Tata se llevó otra vez el puño a la boca y la mirada angustiada le volvió a los ojos.

—Soy… Soy una mujer vieja.

—Una mujer vieja excepcional —dijo el doctor—, y si no me equivoco, pronto demostrará ser una mujer vieja excepcionalmente indispensable. Oh sí, ja, ja, ja, oh sí, excepcionalmente indispensable. —Hubo una pausa—. ¿Cuánto tiempo hace que no ve a su señoría la condesa? Tiene que ser mucho tiempo.

—¡Oh, sí, sí, mucho! —dijo Tata Ganga—. Hace mucho tiempo. Meses y meses y meses.

—Lo suponía —dijo el doctor—. Ja, ja, ja, tal como lo suponía. ¿Entonces no sabe por qué va a ser indispensable?

—¡Oh, no, señor! —dijo la niñera, mirando la bandeja en la que el desayuno se estaba enfriando por momentos.

—¿Le gustan los bebés, mi queridísima señora Ganga? —preguntó el doctor, trasladando a la pobre mujer a la otra afilada rótula y estirando la pierna anterior como para desentumecerla—. ¿Le interesan las criaturas pequeñas, por regla general?

—¿Los bebés? —exclamó Tata Ganga, animándose de repente—. ¡Sería capaz de comérmelos, señor, me los comería enteros!

—Muy bien —dijo el doctor Prunescualo—, muy, pero que muy bien, buena mujer. Sería capaz de comérselos.
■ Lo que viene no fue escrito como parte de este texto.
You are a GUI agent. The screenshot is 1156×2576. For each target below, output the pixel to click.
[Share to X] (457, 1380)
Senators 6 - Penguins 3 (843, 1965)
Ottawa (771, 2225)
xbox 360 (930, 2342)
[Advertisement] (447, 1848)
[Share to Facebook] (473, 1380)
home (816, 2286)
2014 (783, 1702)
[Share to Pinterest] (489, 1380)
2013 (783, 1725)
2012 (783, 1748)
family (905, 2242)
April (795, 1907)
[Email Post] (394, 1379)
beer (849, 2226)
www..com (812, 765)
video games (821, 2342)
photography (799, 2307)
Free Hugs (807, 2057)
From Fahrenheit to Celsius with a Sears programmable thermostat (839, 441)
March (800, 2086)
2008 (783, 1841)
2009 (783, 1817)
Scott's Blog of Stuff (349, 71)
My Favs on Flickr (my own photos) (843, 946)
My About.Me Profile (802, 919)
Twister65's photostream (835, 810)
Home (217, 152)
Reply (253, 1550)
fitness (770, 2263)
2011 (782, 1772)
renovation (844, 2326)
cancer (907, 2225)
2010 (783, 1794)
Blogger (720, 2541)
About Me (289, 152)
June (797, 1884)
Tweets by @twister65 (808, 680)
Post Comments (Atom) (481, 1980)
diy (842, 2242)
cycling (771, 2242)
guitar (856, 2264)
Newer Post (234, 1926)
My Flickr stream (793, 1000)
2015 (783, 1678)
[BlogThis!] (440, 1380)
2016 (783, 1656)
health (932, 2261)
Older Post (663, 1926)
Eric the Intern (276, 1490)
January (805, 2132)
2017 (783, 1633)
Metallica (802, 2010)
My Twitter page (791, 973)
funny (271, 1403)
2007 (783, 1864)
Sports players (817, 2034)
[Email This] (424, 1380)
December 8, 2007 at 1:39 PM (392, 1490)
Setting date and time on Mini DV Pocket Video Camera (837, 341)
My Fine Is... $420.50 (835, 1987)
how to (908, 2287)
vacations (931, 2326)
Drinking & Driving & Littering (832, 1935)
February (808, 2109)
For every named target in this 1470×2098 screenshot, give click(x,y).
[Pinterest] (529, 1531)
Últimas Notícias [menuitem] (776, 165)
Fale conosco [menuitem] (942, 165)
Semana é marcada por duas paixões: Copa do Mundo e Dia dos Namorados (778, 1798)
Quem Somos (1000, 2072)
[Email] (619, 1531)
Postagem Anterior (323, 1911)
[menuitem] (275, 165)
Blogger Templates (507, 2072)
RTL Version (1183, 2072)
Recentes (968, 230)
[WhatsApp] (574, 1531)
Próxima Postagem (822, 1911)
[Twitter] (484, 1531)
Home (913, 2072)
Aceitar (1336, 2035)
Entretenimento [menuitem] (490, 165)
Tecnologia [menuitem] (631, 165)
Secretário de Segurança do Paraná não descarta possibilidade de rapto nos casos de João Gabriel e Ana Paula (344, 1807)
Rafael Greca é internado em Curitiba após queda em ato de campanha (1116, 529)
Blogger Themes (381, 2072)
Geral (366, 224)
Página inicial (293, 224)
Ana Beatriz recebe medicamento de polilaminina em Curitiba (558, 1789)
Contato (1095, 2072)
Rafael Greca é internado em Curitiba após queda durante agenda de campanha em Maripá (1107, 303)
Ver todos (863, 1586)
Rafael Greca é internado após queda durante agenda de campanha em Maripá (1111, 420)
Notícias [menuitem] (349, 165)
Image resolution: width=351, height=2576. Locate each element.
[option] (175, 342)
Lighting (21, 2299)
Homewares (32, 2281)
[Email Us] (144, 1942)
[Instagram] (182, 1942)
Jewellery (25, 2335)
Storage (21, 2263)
Pero eso no será necesario. En realidad, sería verdaderamente nocivo, mi querida Tata, sobre todo en las circunstancias que ahora voy a relatarle. Le van a confiar un niño a su cuidado. No lo devore, Tata Ganga. Usted tendrá que criarlo, es cierto, pero no es necesario que antes se lo trague. Iría a tragarse, ja, ja, ja, a todo un Groan.

La noticia penetró lentamente en el cerebro de Tata Ganga, y de pronto se le desorbitaron los ojos.

—¡Oh, no, señor, oh no!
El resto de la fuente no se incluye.